Japan's largest pension fund just lost $51 billion for the quarter. The reported results vary a bit depending on exchange rate fluctuations.
The result wipes out all gains since October of 2014. But look on the bright side: Giant Losses Imply a Shopping Spree.
The world's biggest pension fund has room for a Japan stock shopping spree after the value of its investments tumbled last quarter.
The $1.3 trillion Government Pension Investment Fund would need to spend $53 billion on domestic shares to meet its target for the asset, according to Bloomberg News calculations, after the fund said Friday that holdings fell to 21 percent of investments at the end of June. Its goal is a quarter of the portfolio. The fund also has scope to offload $56 billion in domestic bonds after falling yields boosted their weight to 39 percent of the total, above the 35 percent level it seeks to hold.
"They have room to buy," said Hideyuki Suzuki, general manager at SBI Securities Co. in Tokyo. "They're the type of investor that purchases when shares fall and the value of their assets decline."
GPIF posted a 5.2 trillion yen ($51 billion) loss in the quarter ended June as local stock investments slumped 7.4 percent while foreign bonds and overseas shares also slumped.
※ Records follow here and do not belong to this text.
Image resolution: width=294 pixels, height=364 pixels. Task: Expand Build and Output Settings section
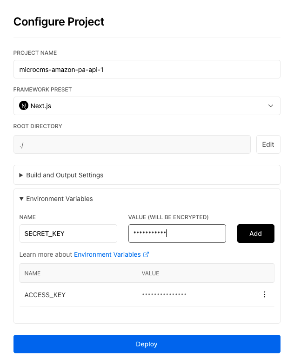point(65,175)
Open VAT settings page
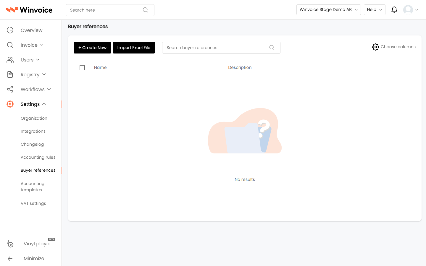426x266 pixels. (33, 203)
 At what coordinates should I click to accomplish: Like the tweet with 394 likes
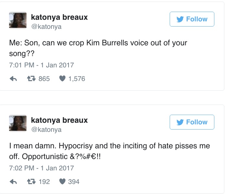[62, 182]
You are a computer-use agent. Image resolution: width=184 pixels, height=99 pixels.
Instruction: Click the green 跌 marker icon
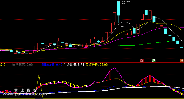click(154, 60)
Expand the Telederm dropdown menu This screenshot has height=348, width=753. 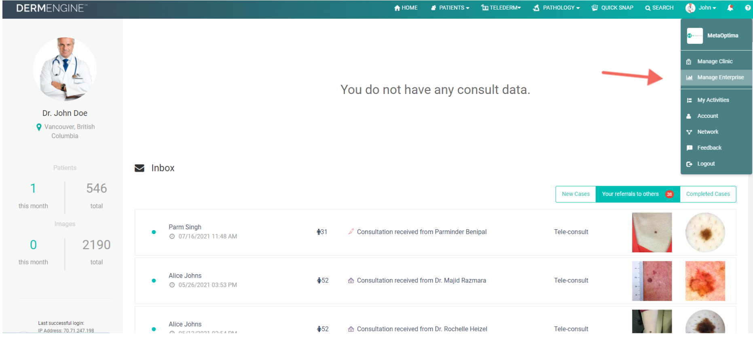click(x=501, y=8)
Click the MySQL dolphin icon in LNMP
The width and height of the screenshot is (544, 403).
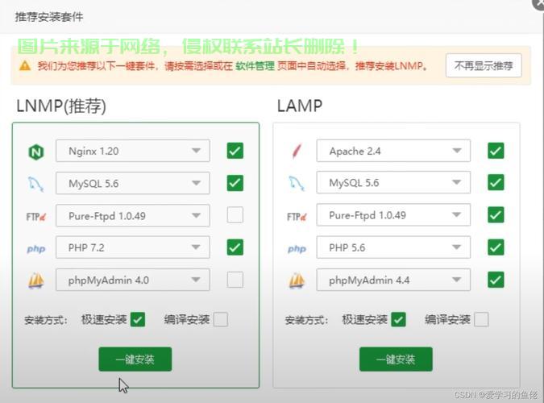[36, 184]
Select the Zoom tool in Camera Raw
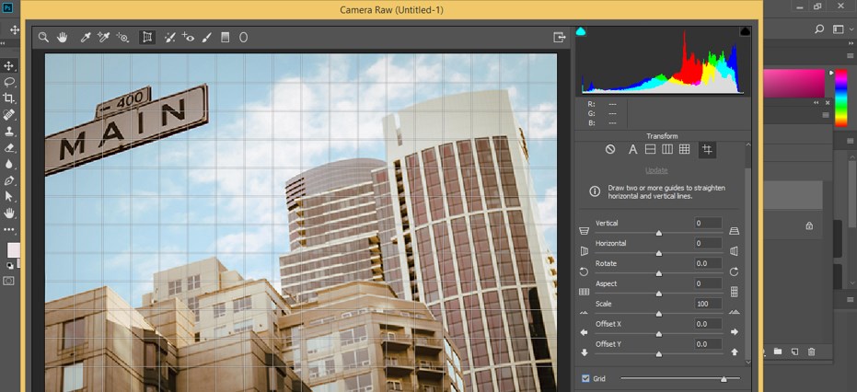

Domestic debt was the only asset class to post a profit, handing the fund a 1.9 percent return, GPIF said on Friday.
The quarterly result follows a 5.3 trillion yen loss in the fiscal year ended March, and means GPIF has now wiped out all its investment gains since it overhauled its strategy by deciding to cut bonds and put half of assets in equities in October 2014.
"Room to Buy"
I actually like the buy Japanese stocks idea, yen-hedged, on the basis Japanese prime minister Shinzo Abe and the Japanese central bank will sooner or later destroy the Yen sending nominal stock prices soaring.
Not only do pension funds have "room to buy", so does the central bank.